O Banco Central anunciou novas medidas para o cheque especial, que passam a valer a partir do próximo ano. Foi colocado um limite de 8% nos juros cobrados na modalidade pelos bancos.

Além de colocar um teto para o cheque especial, a medida permite aos bancos a cobrança de tarifa de 0,25% mensal sobre o valor que ultrapassar o limite de R$ 500.

Ou seja, segundo o BC, a tarifa deverá ser descontada do valor devido “a título de juros de cheque especial” no respectivo mês.

Para a XP Investimentos, a cobrança de tarifas é complexa. “Acreditamos que a cobrança de tarifas deteriora ainda mais a experiência dos clientes, principalmente por pensarmos que a cobrança de tarifa sob saldo não utilizado seja mais elástica do que a cobrança de juros sob saldo utilizado”, avalia.

O cheque especial é um dos motivos que explica o endividamento de quase 30 milhões de pessoas no Brasil, aponta Pesquisa feita pela Confederação Nacional de Dirigentes Lojistas (CNDL) e do Serviço de Proteção ao Crédito (SPC Brasil).

Quem mais usa o cheque especial são as classes menos abastadas do País, C, D e E, que correspondem a 48% dos usuários.

A intenção de reformular o cheque especial já havia sido mencionada pelo governo por onerar mais as pessoas de baixa renda.
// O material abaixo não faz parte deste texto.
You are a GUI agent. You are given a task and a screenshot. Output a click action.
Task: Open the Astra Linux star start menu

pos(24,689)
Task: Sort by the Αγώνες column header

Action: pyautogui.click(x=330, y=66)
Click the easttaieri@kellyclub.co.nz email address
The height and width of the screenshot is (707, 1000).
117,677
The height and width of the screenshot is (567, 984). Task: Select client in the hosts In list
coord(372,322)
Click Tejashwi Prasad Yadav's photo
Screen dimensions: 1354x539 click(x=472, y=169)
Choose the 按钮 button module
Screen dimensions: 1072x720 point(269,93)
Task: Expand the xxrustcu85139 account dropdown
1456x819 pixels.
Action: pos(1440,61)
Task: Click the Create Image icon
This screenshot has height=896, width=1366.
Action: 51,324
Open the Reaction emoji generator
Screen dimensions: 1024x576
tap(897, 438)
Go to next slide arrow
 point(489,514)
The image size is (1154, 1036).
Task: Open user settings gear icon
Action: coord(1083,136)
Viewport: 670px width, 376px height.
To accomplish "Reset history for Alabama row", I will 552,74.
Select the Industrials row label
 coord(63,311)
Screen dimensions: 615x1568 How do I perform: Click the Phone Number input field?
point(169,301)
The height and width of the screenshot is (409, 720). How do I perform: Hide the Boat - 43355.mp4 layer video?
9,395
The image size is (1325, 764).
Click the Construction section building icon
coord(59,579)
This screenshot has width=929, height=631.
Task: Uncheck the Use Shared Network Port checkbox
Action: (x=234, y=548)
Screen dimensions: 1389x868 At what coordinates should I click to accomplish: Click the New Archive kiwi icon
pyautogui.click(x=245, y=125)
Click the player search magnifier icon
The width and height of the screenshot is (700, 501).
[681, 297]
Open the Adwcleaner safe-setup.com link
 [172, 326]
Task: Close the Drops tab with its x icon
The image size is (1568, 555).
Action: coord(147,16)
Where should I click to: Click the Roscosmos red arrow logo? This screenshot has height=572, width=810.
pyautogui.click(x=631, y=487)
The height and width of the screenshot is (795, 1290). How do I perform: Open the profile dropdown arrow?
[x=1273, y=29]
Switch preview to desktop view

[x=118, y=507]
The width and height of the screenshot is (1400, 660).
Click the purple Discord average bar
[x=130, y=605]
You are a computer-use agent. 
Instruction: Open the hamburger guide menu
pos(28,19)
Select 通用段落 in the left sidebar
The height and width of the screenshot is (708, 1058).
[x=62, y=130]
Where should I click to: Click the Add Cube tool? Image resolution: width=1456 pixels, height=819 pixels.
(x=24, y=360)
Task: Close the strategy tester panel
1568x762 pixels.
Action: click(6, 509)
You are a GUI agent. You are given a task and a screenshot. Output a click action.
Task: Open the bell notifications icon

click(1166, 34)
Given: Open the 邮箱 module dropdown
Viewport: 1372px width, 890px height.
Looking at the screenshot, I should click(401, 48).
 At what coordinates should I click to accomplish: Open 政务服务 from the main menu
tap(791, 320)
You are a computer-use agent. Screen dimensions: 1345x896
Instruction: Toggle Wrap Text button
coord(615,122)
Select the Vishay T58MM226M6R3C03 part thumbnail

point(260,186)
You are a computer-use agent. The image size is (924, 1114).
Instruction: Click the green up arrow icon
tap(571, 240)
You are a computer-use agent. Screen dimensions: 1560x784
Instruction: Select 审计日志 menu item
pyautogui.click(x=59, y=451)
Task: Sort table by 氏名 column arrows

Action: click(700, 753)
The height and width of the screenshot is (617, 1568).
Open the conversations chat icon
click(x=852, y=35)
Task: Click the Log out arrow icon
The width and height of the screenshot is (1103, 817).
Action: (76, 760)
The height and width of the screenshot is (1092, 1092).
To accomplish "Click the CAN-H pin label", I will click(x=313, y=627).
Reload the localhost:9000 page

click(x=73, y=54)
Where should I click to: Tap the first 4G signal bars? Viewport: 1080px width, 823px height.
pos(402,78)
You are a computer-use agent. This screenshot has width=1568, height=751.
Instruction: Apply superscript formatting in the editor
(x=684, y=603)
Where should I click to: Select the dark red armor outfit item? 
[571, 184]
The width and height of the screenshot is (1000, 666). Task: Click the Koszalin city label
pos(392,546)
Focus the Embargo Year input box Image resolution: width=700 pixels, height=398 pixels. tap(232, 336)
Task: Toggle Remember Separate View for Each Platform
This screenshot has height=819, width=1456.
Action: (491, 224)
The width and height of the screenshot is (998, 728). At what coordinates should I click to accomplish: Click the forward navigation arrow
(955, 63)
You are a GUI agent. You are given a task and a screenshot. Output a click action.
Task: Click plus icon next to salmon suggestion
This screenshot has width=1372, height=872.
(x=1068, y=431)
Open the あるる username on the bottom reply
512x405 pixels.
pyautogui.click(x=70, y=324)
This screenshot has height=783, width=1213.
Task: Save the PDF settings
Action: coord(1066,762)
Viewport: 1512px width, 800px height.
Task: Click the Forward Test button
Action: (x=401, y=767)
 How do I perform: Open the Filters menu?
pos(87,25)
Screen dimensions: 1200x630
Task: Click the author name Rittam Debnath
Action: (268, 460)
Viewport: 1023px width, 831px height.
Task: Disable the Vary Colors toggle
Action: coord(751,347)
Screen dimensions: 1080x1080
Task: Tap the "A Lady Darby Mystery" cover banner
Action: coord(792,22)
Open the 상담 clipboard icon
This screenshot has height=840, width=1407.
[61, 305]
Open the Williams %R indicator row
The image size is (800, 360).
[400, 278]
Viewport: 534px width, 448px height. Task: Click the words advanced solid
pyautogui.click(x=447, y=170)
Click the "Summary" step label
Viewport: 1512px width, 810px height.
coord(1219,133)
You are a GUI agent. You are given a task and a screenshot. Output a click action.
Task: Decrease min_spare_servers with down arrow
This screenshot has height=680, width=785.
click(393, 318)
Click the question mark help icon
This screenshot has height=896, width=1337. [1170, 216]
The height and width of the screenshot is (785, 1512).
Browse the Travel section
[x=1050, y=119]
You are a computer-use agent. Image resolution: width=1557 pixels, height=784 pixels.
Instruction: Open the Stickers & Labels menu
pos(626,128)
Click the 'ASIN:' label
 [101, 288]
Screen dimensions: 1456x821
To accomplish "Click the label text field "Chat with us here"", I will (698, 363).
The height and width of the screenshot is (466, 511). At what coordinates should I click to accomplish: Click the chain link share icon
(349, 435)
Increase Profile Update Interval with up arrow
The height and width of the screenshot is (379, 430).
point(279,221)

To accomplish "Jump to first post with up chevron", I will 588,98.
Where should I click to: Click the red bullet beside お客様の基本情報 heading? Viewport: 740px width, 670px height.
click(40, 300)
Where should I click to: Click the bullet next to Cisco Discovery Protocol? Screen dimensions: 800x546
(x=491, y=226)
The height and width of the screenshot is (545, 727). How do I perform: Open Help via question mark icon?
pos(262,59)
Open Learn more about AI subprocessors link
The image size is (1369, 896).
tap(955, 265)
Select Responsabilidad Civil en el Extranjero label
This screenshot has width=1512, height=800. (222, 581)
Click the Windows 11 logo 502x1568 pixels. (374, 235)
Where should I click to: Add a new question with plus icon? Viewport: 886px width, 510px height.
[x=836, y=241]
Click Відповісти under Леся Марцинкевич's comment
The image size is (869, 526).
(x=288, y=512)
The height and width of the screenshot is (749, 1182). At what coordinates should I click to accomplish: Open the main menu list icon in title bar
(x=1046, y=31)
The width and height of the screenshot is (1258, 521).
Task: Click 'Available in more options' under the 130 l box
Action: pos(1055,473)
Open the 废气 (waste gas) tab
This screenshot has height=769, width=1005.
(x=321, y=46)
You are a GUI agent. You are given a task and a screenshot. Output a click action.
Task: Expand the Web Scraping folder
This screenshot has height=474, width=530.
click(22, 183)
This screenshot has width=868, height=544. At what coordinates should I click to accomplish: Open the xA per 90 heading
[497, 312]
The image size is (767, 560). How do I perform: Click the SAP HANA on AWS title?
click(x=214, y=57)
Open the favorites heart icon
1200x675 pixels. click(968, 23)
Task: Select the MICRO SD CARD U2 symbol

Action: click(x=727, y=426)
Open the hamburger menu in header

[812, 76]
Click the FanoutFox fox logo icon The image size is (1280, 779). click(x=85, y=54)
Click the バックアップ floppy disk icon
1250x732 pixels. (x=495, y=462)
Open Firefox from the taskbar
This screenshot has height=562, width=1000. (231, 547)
Recentemente, o presidente do Banco Central (BC), Roberto Campos Neto, classificou o cheque especial como um “produto regressivo” pois quem está “embaixo da pirâmide” está sustentando quem está “em cima” e não usa o produto.

Atualmente, as taxas do cheque especial são de 12.4% ao mês, segundo dados do Banco Central.

A decisão do Conselho Monetário Nacional (CMN) foi divulgada na noite desta quarta-feira (27). A limitação dos juros entra em vigor em 6 de janeiro de 2020 para as novas contas.

Para os contratos em vigor, a incidência de tarifa só será permitida a partir de 1 º de junho de 2020.